Wilhelm Kotarbiński was a Polish symbolist painter of historical and fantastical subjects. He was a representative of the Art Nouveau movement.
Background
Kotarbiński was born in Nieborów, Poland, on November 30, 1849. He was a descendant of an old noble Polish family. His father, Alexander, was an impoverished aristocrat, who held the position of a manager at the estate of the Radziwiłł magnates. His mother's name was Leokadia Wejsflok.
Education
Initially, Wilhelm Kotarbiński studied with Rafał Hadziewicz at the Warsaw School of Art between 1867 and 1871. Kotarbiński's parents were against his artistic career, that's why he entered the University of Warsaw, but stayed for only a short time before borrowing money from his uncle and migrating to Italy. The following year, he was able to arrange a scholarship from the Imperial Society for the Encouragement of the Arts and began his studies at the Accademia di San Luca. There Kotarbiński studied with Francesco Podesti until 1875, living in poverty and suffering from typhoid.
Career
With the help from the Imperial Society and brothers Svedomsky, Kotarbiński founded his own studio in Rome and organized his first one-man exhibition. The artist's first commission was to copy the XVI century's manuscript from the Vatican Museum. The commission came from a famous art critic Vladimir Stasov. Wilhelm Kotarbiński left Italy in 1888, in order to start working on a massive public project, painting the Cathedral of St. Vladimir in Kiev. He was invited by his friend, Pavel Svedomsky. He worked there between 1889 and 1894, with several other well-known Russian and Ukrainian artists, notably Viktor Vasnetsov.
Under the supervision of Adrian Prakhov, an expert on old Russian and Byzantine art, Wilhelm Kotarbiński worked on 84 individual figures and 18 full paintings, including a large painting of the transfiguration of Christ.
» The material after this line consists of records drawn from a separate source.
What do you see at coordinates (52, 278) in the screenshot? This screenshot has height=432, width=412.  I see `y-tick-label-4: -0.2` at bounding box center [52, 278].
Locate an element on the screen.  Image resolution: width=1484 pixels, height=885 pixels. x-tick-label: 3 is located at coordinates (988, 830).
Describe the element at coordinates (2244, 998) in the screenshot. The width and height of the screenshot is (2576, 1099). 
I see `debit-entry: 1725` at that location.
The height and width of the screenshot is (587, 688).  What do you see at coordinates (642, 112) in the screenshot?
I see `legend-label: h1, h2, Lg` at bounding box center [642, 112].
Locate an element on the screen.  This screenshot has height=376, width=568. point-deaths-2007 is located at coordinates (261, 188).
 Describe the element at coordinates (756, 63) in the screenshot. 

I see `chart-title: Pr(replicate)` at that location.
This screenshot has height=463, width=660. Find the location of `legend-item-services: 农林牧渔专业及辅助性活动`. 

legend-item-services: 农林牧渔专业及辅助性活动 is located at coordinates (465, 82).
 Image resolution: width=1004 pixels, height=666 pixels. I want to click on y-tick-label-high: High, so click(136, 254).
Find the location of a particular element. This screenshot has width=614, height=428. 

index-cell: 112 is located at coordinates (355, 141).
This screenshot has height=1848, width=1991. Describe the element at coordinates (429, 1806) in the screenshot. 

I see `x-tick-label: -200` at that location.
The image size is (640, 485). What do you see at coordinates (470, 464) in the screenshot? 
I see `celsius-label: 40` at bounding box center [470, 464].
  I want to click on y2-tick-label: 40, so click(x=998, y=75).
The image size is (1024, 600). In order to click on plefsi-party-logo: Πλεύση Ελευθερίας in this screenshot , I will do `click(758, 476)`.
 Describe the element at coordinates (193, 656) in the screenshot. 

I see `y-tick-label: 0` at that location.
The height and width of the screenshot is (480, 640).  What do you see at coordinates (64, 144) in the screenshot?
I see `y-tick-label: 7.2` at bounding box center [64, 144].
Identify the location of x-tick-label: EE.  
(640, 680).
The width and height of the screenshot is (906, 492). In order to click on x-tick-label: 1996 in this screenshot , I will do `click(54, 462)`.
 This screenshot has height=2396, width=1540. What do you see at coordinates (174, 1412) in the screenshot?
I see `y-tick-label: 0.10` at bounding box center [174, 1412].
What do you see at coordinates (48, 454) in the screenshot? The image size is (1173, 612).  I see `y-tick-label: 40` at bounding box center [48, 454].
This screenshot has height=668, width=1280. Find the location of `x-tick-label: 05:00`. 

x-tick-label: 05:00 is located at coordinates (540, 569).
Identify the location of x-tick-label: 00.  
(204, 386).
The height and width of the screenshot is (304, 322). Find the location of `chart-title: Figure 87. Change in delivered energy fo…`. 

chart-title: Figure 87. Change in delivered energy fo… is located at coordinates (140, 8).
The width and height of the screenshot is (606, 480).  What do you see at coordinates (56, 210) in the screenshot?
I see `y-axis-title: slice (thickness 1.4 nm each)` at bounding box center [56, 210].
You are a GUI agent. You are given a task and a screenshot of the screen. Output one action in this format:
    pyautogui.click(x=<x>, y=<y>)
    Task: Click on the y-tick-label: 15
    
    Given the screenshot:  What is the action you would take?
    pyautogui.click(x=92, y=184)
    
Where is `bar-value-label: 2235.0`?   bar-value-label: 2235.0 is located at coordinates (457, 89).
The artist's easily recognized style, in which he skilfully combined academism and Ukrainian folklore with Polish symbolism, also adding his imagination and mysticism, was extremely in demand among the public. During his work with Prakhov, Kotarbiński became friends with Adrian Prakhov's family.
During World War I, the artist made postcards on the basis of some of his paintings. They were sold for the benefit of soldiers' families. Besides, he created posters promoting donations to help victims of the Polish occupation. Many of his originals were lost or destroyed and survived only in the form of these postcards. At the time of the World War I and after the revolution, the artist had some difficulties going through what had happened. Wilhelm Kotarbiński desired to return to newly-independent Poland but his plans were ruined because of the unstable political situation in Russia.
The war covered the artist's work with a dark shadow. More often he portrayed the Grief, the Tears, the dead, the grave, the black angels. Until 1920 Wilhelm Kotarbiński was living at the hotel 'Prague' in the center of Kiev. The two-bedroom apartment accommodated both the artist's bedroom and his studio. After the revolution, the hotel was not a safe place to stay for Kotarbiński. Then the artist was threatened with arrest, and his apartment has been subjected to endless searches. Emilia Prahova came to the rescue and sheltered the artist in her house, where he lived till the end of his life.
Membership
In 1890 Wilhelm Kotarbiński joined the Union of South Russian Artists. In the year 1893, together with Jan Stanisławski and others, he founded the Society of Kiev Painters. Kotarbiński was named an Academician of the Imperial Academy in 1905.